Langerhans Cell Histiocytosis Treatment (PDQ®): Treatment - Health Professional Information [NCI] - Treatment of Childhood LCH
Treatment of CNS disease
Although CNS LCH arises initially at areas where the blood brain barrier is deficient, drugs that cross the blood-brain barrier, such as cladribine (2-CdA), or other nucleoside analogs, such as cytarabine, seem to be the best option for active CNS LCH lesions.
- Treatment of mass lesions with cladribine (2-CdA) has been effective in 13 reported cases.[27,28]; [Level of evidence: 3iiiDiii] Mass lesions included enlargement of the hypothalamic-pituitary axis, parenchymal mass lesions, and leptomeningeal involvement. Doses of 2-CdA ranged from 5 mg/m2 to 13 mg/m2 given at varying frequencies.[Level of evidence: 3iiiDiii]
- LCH patients with mass lesions in the hypothalamic-pituitary region, the choroid plexus, the grey matter, or the white matter may respond to chemotherapy.[30,31] Treatment with vinblastine with or without corticosteroids for patients with CNS mass lesions (20 patients; mainly pituitary) demonstrated an objective response in 15 patients, with 5 of 20 patients demonstrating a complete response and 10 of 20 patients demonstrating a partial response.

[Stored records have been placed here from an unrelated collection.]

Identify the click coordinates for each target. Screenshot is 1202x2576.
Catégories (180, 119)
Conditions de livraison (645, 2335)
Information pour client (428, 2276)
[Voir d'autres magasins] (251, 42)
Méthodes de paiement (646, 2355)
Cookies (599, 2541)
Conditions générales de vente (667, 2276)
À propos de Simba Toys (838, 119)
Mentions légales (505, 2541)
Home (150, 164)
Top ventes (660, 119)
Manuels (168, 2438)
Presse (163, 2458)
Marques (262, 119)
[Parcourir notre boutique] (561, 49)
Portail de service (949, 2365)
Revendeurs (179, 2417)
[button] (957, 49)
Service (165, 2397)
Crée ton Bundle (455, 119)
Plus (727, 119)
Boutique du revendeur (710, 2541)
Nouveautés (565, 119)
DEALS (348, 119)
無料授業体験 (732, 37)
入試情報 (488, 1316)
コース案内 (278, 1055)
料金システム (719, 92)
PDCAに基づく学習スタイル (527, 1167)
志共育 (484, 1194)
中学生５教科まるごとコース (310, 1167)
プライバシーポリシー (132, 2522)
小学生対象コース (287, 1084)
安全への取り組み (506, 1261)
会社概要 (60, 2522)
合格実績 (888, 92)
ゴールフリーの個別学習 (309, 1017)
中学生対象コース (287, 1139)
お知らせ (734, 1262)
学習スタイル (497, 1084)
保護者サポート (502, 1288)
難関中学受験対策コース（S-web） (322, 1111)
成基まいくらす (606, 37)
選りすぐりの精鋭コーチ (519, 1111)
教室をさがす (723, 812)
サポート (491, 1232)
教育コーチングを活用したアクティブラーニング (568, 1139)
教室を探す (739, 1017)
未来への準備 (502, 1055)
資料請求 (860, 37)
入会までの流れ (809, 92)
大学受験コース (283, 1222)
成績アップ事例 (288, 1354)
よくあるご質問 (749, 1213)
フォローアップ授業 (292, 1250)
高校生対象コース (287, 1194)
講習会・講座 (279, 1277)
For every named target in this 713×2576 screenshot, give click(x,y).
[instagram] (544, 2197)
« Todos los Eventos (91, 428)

- For treatment of symptoms of LCH CNS neurodegenerative syndrome, dexamethasone, 2-CdA, retinoic acid, intravenous immunoglobulin (IVIg), infliximab, and cytarabine with or without vincristine have been used.[Level of evidence: 3iiiDiii]; [32,33,34,35,36] Retinoic acid was given at a dose of 45 mg/m2 daily for 6 weeks, then 2 weeks per month for 1 year. IVIg (400 mg/m2) was given monthly and chemotherapy consisting of oral prednisolone with or without oral or intravenous methotrexate and oral 6-mercaptopurine were given for at least 1 year. Magnetic resonance imaging (MRI) findings were stable but clinical efficacy was difficult to judge as patients were reported to have no progression in their neurologic symptoms. A study using cytarabine with or without vincristine reported improvement in the clinical and MRI findings.[Level of evidence: 3iiiC] Seven of eight patients have been followed for more than 2 years after stopping therapy and have had stable neurologic and radiographic findings.
In the Japan LCH Study Group-96 Protocol study patients received cytarabine 100 mg/m2 daily on days 1 to 5 during induction and 150 mg/m2 on day 1 of each maintenance cycle (every 2 weeks for 6 months). Three of 91 patients developed neurodegenerative disease, which is similar to the experience on Histiocyte Society studies.